[R] More compact form of lm object that can be used for prediction?

Fri Jul 11 21:02:31 CEST 2008

> From: Marc Schwartz [mailto:marc_schwartz at comcast.net]
> Sent: Friday, July 11, 2008 12:14 PM
> 
> on 07/11/2008 10:50 AM Woolner, Keith wrote:
> > Hi everyone,
> >
> >
> >
> > Is there a way to take an lm() model and strip it to a minimal form
(or
> > convert it to another type of object) that can still used to predict
the
> > dependent variable?
> 
> <snip>
> 
> Depending upon how much memory you need to conserve and what else you
> may need to do with the model object:
> 
> 1. lm(YourFormula, data = YourData, model = FALSE)
> 
> 'model = FALSE' will result in the model frame not being retained.
> 
> 2. lm(YourFormula, data = YourData, model = FALSE, x = FALSE)
> 
> 'x = FALSE' will result in the model matrix not being retained.
> 
> See ?lm for more information.

Marc, 

Thank you for the suggestions.  Though I neglected to mention it, I had
already consulted ?lm and was using model=FALSE.  x=FALSE is the default
setting and I had left it unchanged.

— Entries —

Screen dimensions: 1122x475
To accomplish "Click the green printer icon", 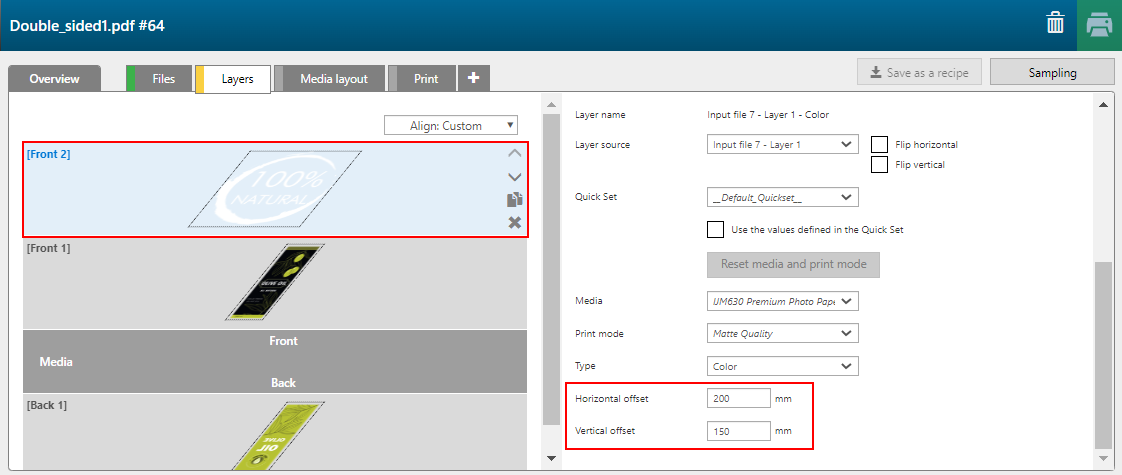I will tap(1099, 25).
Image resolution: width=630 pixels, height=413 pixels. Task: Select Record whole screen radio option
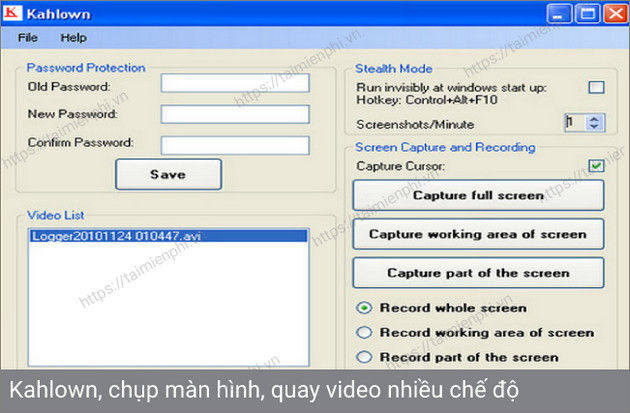365,308
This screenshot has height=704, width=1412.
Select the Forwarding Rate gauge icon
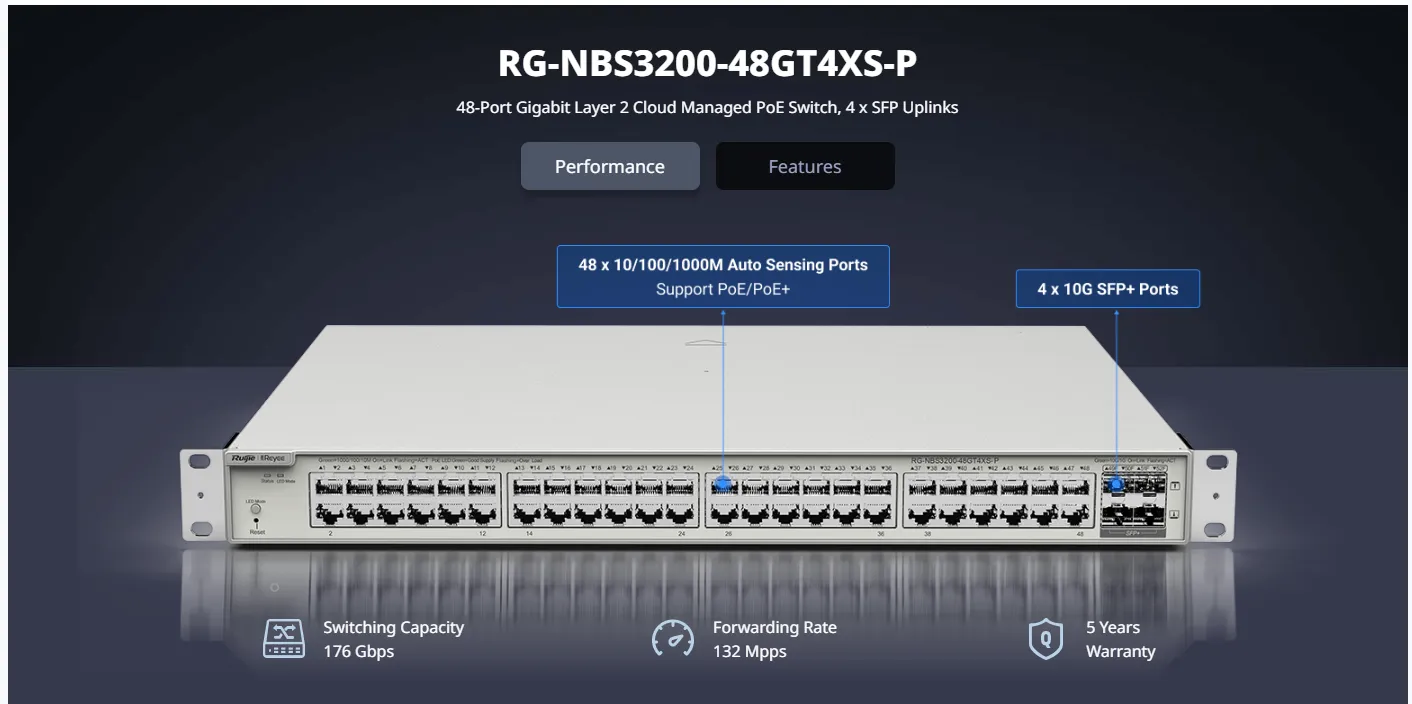(675, 638)
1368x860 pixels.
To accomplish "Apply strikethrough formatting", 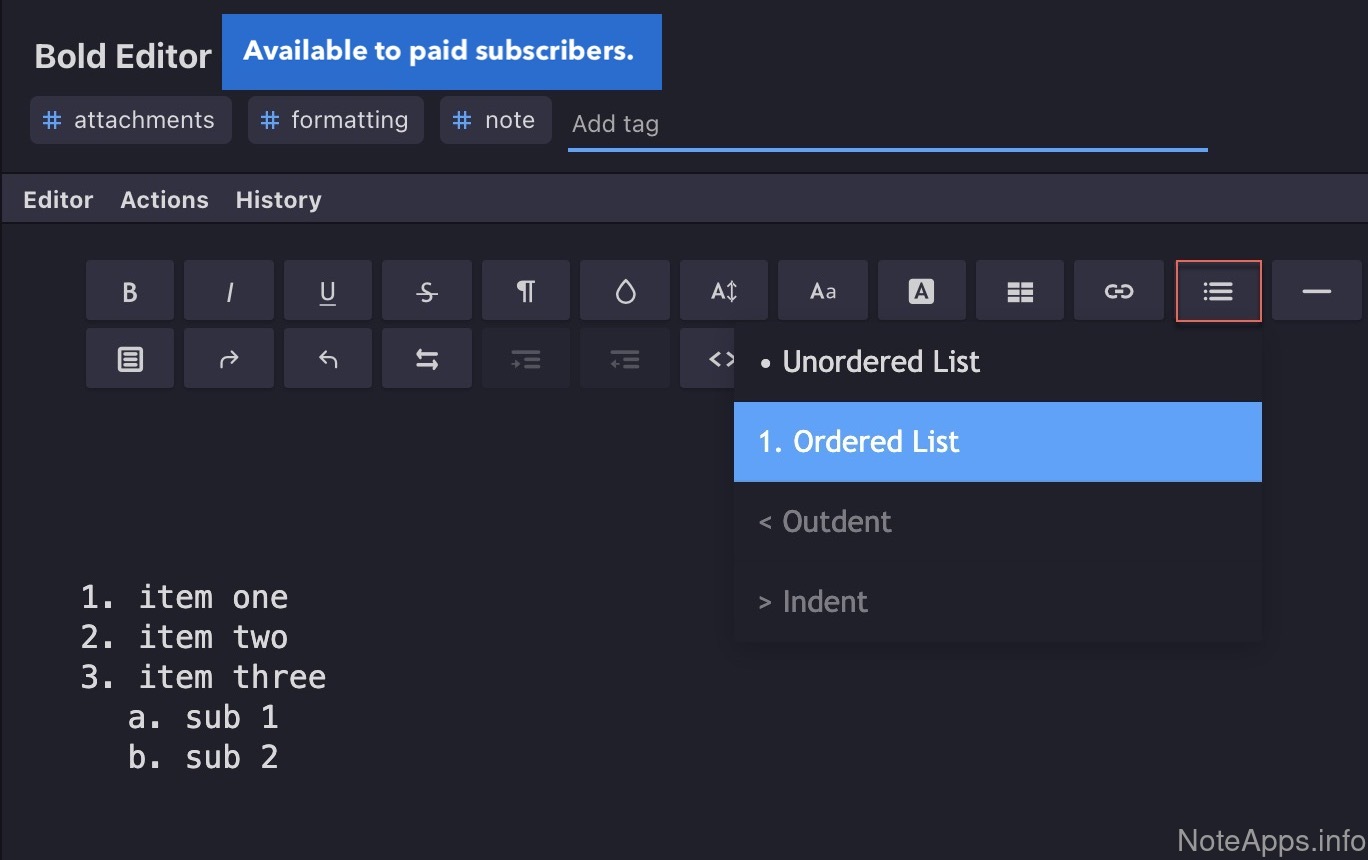I will (x=426, y=291).
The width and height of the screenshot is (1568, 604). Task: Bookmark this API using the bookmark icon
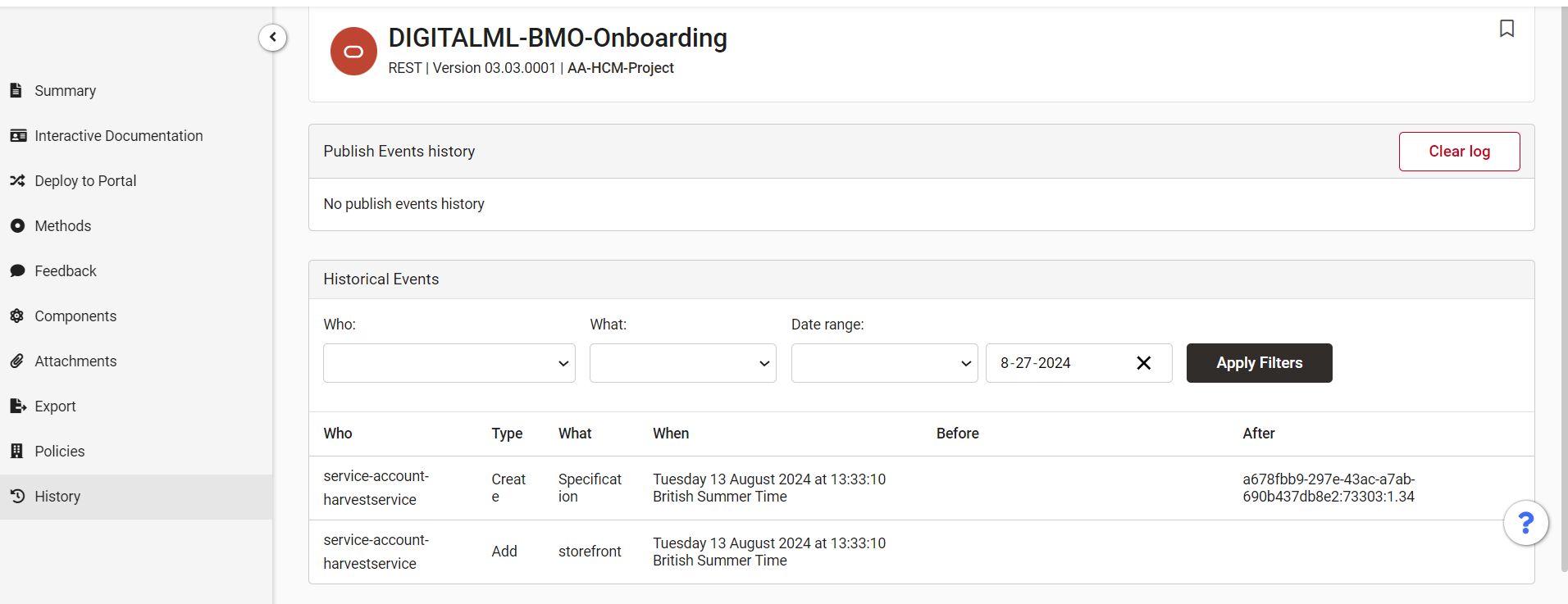tap(1506, 29)
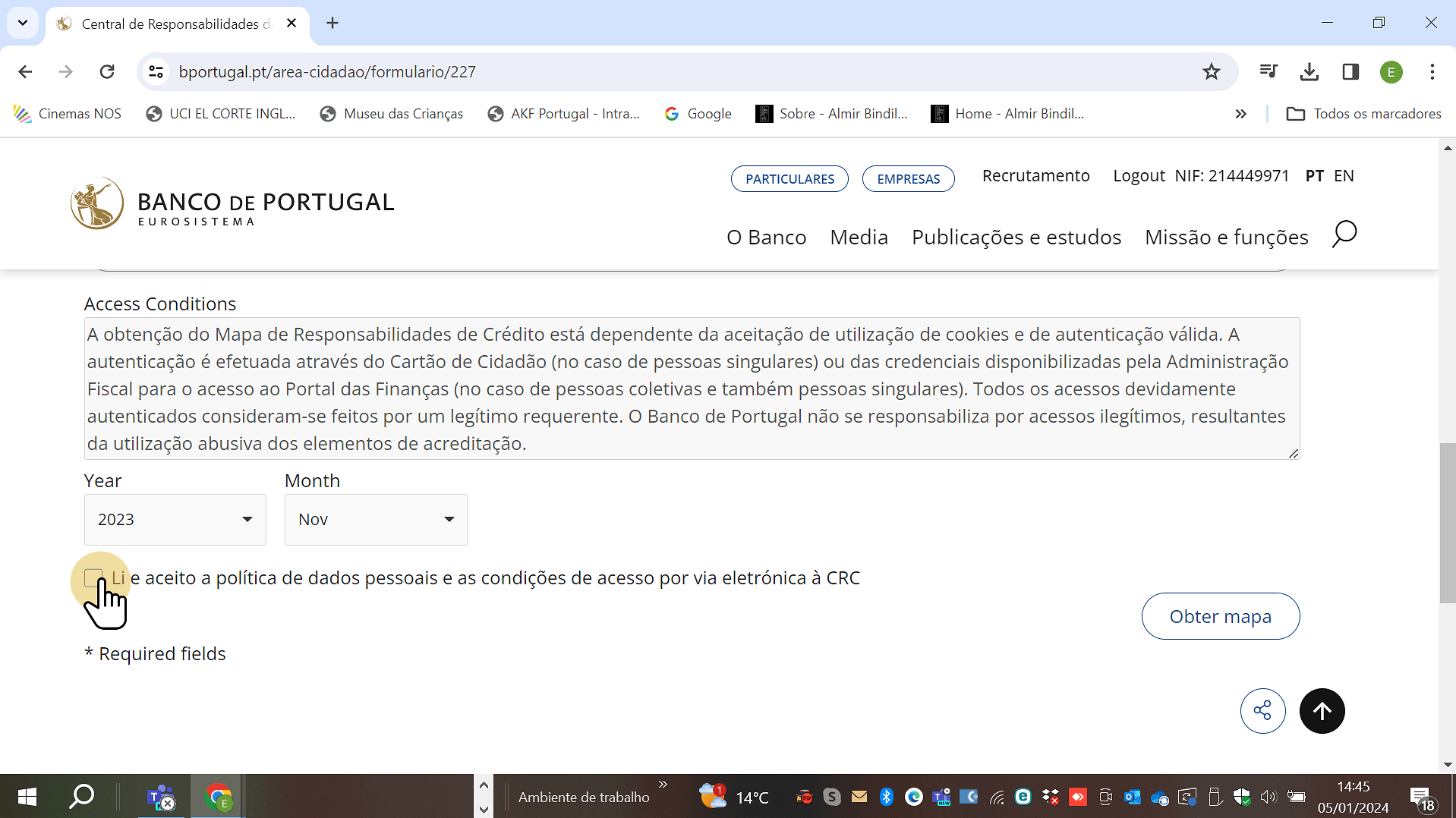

— Task list —
A: List every named argument, written in the form name = value, that appears in the lm() calls of the lm post.
B: Duplicate the lm post from "Thank you for" to "left it unchanged.".
The rows come from a source separate from the lm post.

— Task results —
A: data, model, x

B:
Thank you for the suggestions.  Though I neglected to mention it, I had
already consulted ?lm and was using model=FALSE.  x=FALSE is the default
setting and I had left it unchanged.